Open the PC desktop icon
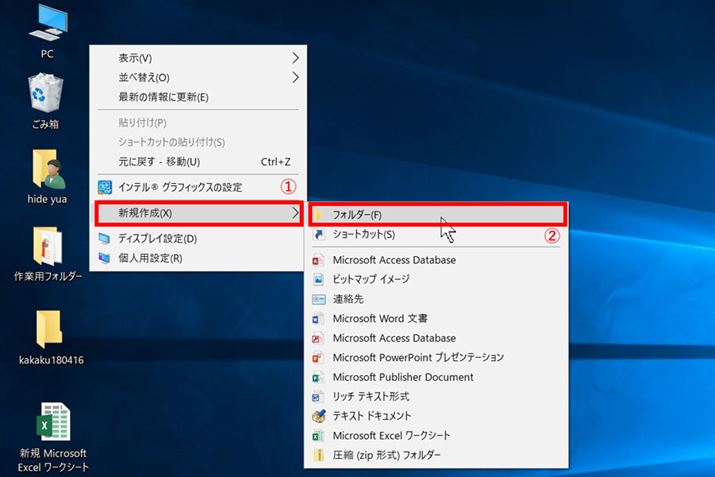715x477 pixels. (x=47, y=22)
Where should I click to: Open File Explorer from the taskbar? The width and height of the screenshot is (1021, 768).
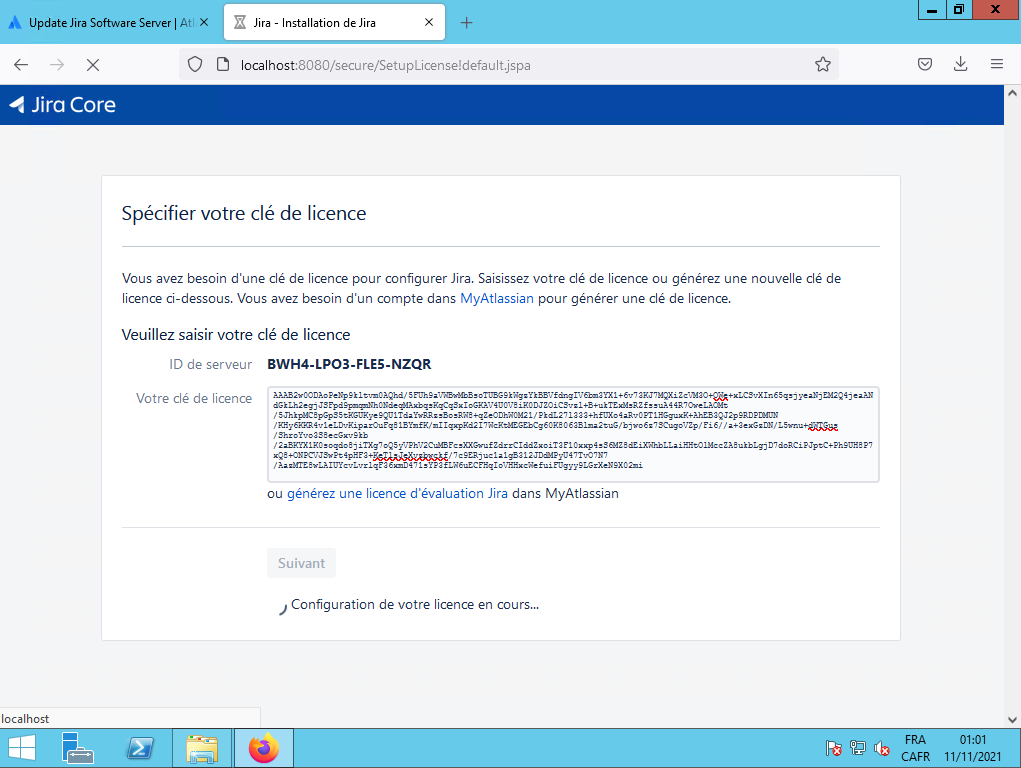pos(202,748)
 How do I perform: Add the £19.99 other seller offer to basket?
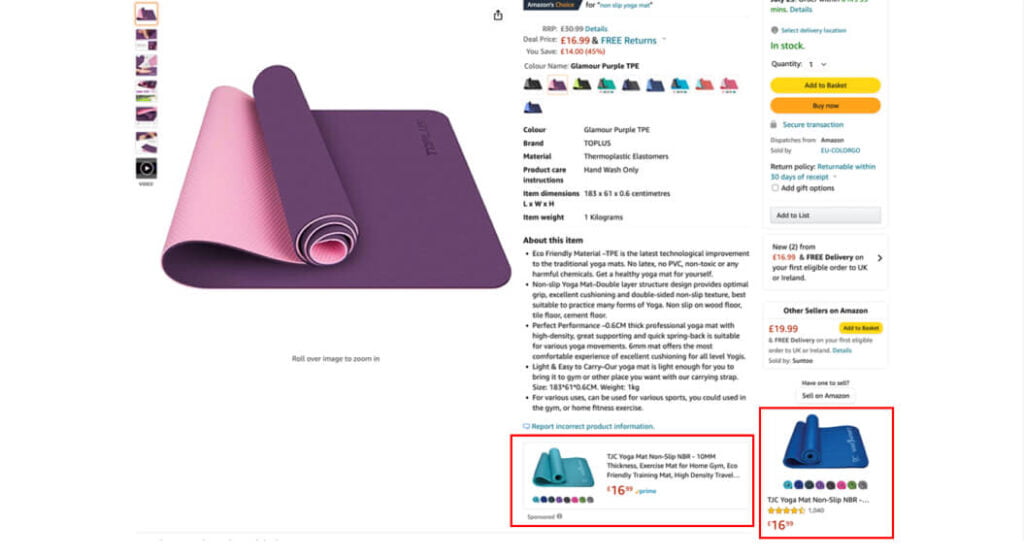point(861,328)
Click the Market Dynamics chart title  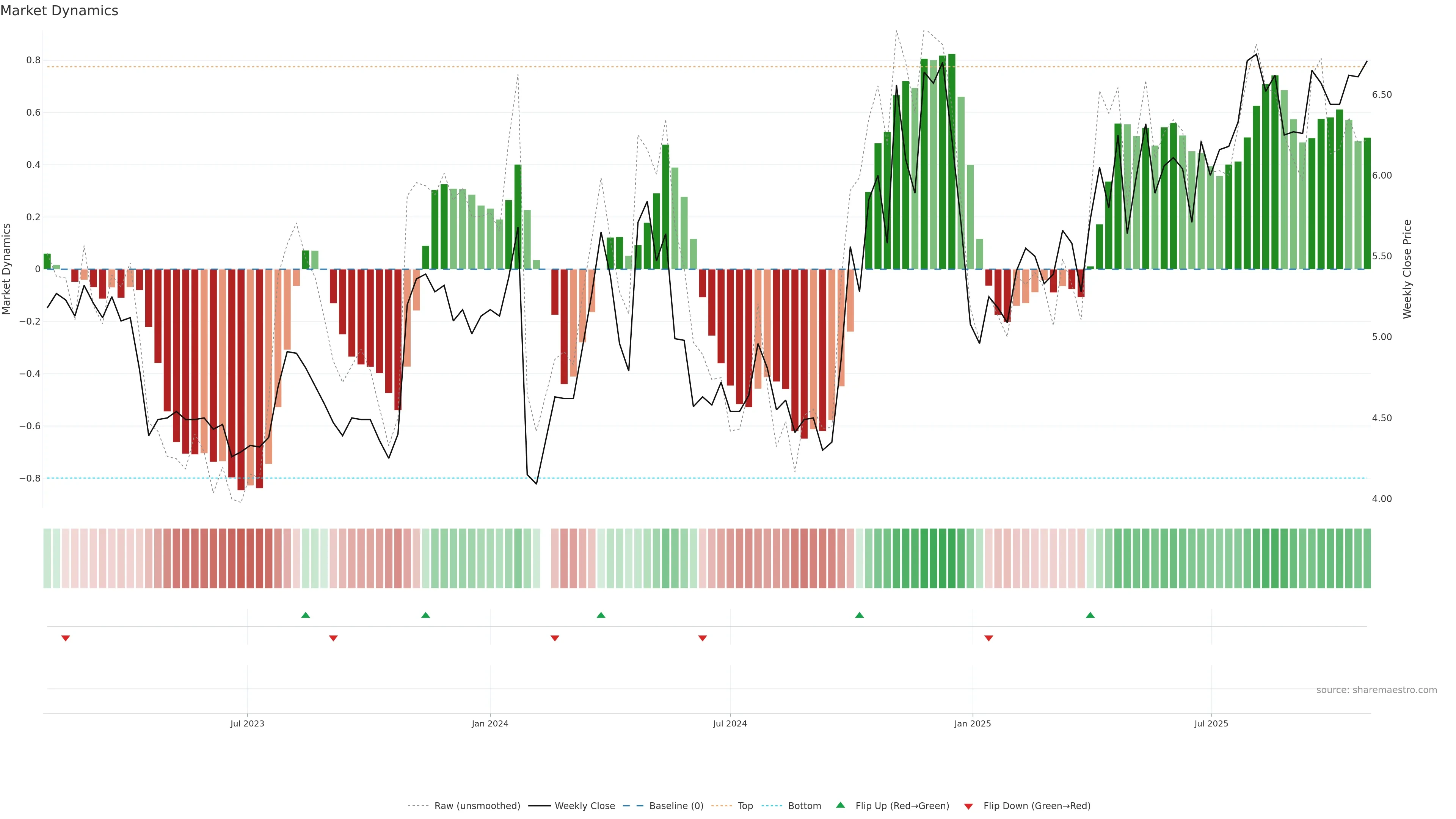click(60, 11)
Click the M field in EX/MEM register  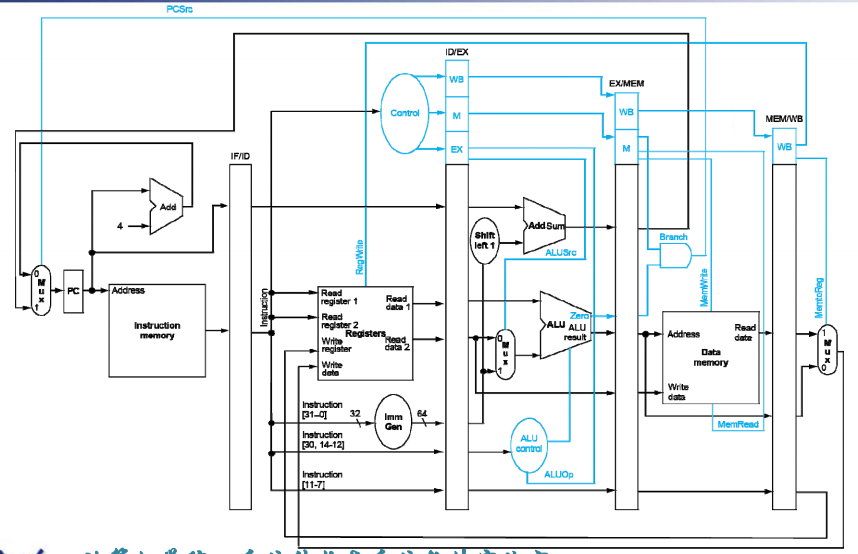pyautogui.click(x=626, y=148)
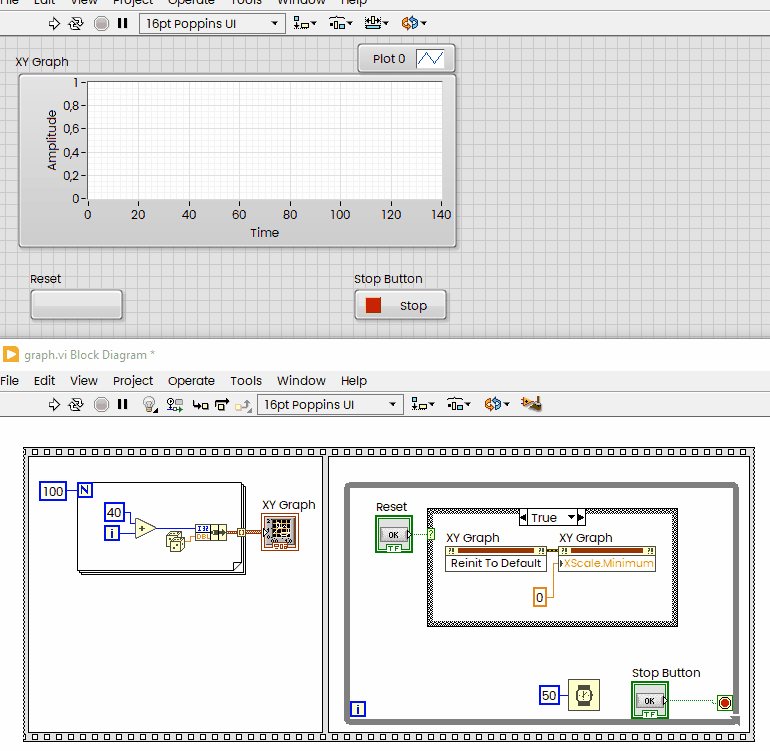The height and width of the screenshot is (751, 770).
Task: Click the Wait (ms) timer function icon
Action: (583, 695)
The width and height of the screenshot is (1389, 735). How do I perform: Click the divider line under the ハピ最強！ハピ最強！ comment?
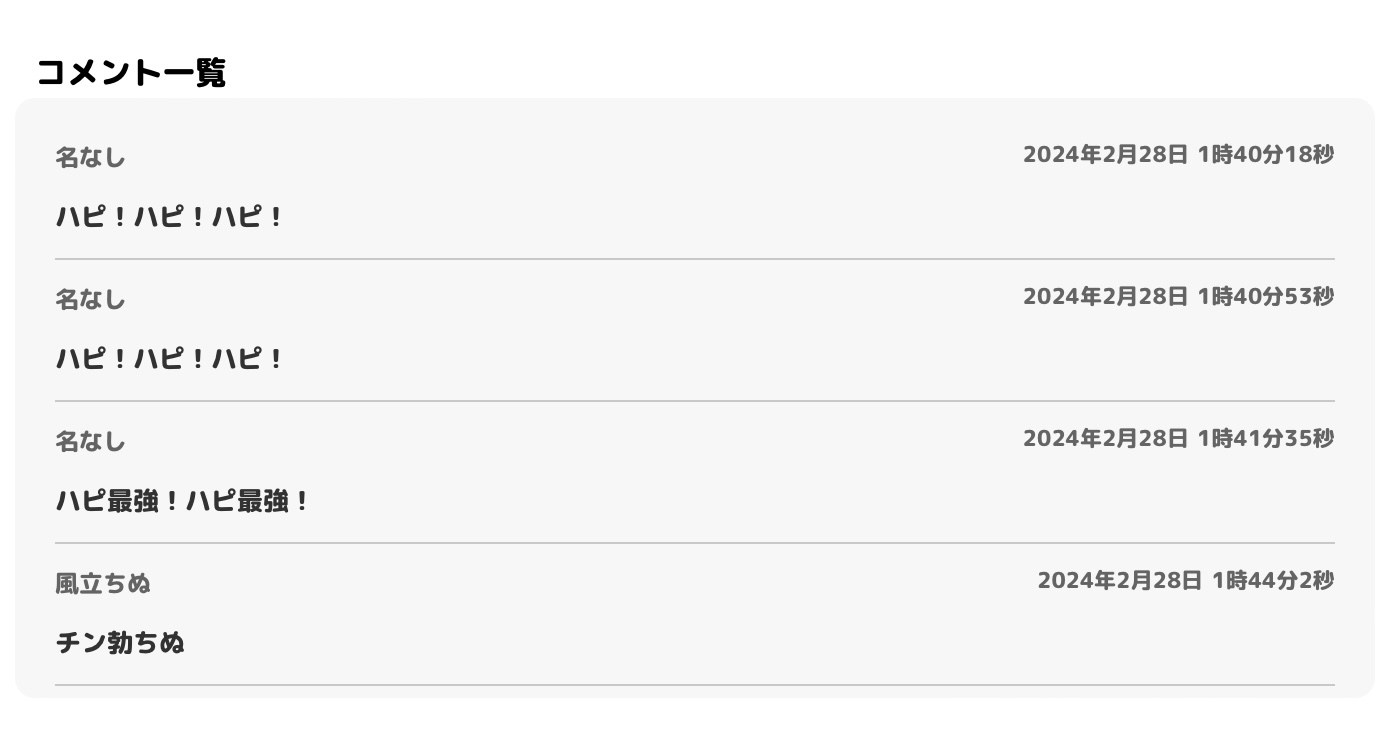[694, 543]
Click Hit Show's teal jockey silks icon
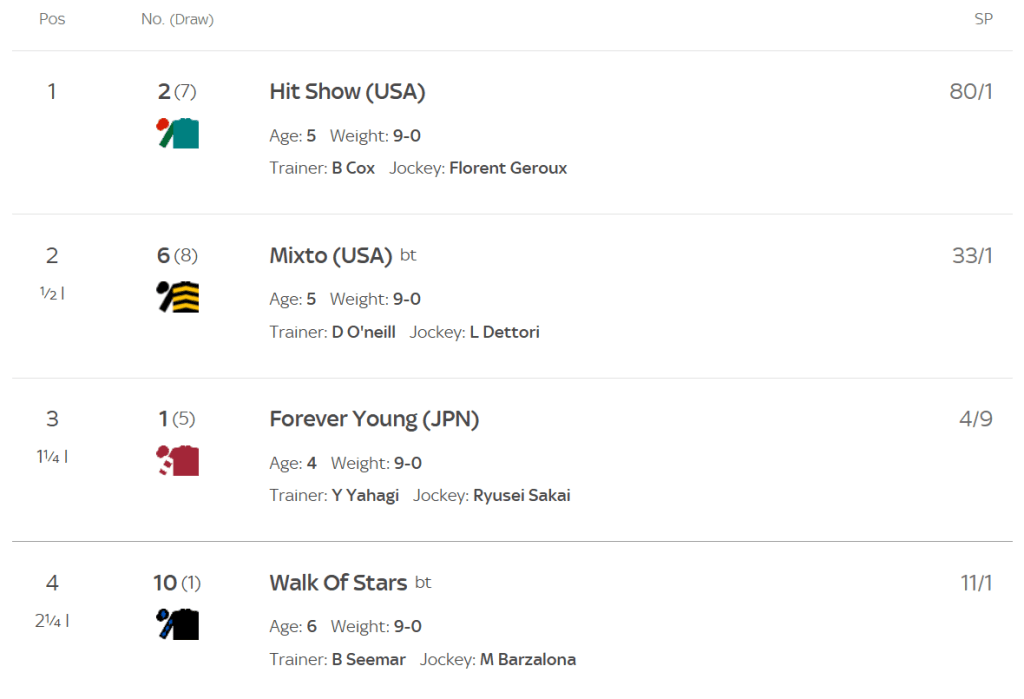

• • •

> **WORK REQUIRED**:
Could you rewrite the part of the records that opens with the line containing "The width and height of the screenshot is (1389, 735)." and closes at the end of the records, swapping "divider line" for "separator line" and keeping everything else the same? Leave the pictures out.

> **EXERCISE ANSWER**:
The width and height of the screenshot is (1389, 735). How do I perform: Click the separator line under the ハピ最強！ハピ最強！ comment?
[694, 543]
Click Hit Show's teal jockey silks icon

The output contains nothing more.